** How to complete this task **
Set down every record once more, exactly as given.
[Records provided — start]
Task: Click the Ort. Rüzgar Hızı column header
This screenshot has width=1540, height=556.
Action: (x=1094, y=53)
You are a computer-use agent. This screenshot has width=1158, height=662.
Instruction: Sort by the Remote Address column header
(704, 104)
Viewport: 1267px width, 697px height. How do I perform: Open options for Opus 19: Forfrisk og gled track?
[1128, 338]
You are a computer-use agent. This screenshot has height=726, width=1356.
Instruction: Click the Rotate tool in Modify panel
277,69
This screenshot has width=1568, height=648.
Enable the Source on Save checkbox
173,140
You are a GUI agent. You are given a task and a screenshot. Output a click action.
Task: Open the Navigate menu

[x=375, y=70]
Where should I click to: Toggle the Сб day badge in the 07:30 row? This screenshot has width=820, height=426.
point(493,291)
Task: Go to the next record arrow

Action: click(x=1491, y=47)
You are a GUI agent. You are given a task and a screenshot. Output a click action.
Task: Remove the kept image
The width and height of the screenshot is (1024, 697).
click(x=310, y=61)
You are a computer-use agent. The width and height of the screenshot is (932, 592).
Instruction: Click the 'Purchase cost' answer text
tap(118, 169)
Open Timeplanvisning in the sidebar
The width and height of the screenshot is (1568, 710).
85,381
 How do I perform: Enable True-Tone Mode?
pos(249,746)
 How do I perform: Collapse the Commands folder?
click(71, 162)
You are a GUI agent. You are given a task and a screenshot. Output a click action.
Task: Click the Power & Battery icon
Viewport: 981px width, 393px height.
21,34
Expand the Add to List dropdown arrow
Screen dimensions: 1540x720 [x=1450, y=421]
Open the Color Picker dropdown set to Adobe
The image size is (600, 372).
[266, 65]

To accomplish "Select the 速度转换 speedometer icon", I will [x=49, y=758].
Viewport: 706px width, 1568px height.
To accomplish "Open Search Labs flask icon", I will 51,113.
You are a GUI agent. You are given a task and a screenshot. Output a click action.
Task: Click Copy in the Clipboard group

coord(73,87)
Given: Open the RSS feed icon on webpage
[Records provided — finish]
** Exercise output **
Task: Click the Ort. Rüzgar Hızı column header
This screenshot has width=1540, height=556.
Action: (x=1094, y=53)
You are a computer-use agent. This screenshot has width=1158, height=662.
Instruction: Sort by the Remote Address column header
(704, 104)
Viewport: 1267px width, 697px height. How do I perform: Open options for Opus 19: Forfrisk og gled track?
[1128, 338]
You are a computer-use agent. This screenshot has height=726, width=1356.
Instruction: Click the Rotate tool in Modify panel
277,69
This screenshot has width=1568, height=648.
Enable the Source on Save checkbox
173,140
You are a GUI agent. You are given a task and a screenshot. Output a click action.
Task: Open the Navigate menu

[x=375, y=70]
Where should I click to: Toggle the Сб day badge in the 07:30 row? This screenshot has width=820, height=426.
point(493,291)
Task: Go to the next record arrow

Action: click(x=1491, y=47)
You are a GUI agent. You are given a task and a screenshot. Output a click action.
Task: Remove the kept image
The width and height of the screenshot is (1024, 697).
click(x=310, y=61)
You are a computer-use agent. The width and height of the screenshot is (932, 592).
Instruction: Click the 'Purchase cost' answer text
tap(118, 169)
Open Timeplanvisning in the sidebar
The width and height of the screenshot is (1568, 710).
85,381
 How do I perform: Enable True-Tone Mode?
pos(249,746)
 How do I perform: Collapse the Commands folder?
click(71, 162)
You are a GUI agent. You are given a task and a screenshot. Output a click action.
Task: Click the Power & Battery icon
Viewport: 981px width, 393px height.
21,34
Expand the Add to List dropdown arrow
Screen dimensions: 1540x720 [x=1450, y=421]
Open the Color Picker dropdown set to Adobe
The image size is (600, 372).
[266, 65]

To accomplish "Select the 速度转换 speedometer icon", I will [x=49, y=758].
Viewport: 706px width, 1568px height.
To accomplish "Open Search Labs flask icon", I will 51,113.
You are a GUI agent. You are given a task and a screenshot. Output a click action.
Task: Click Copy in the Clipboard group

coord(73,87)
Given: Open the RSS feed icon on webpage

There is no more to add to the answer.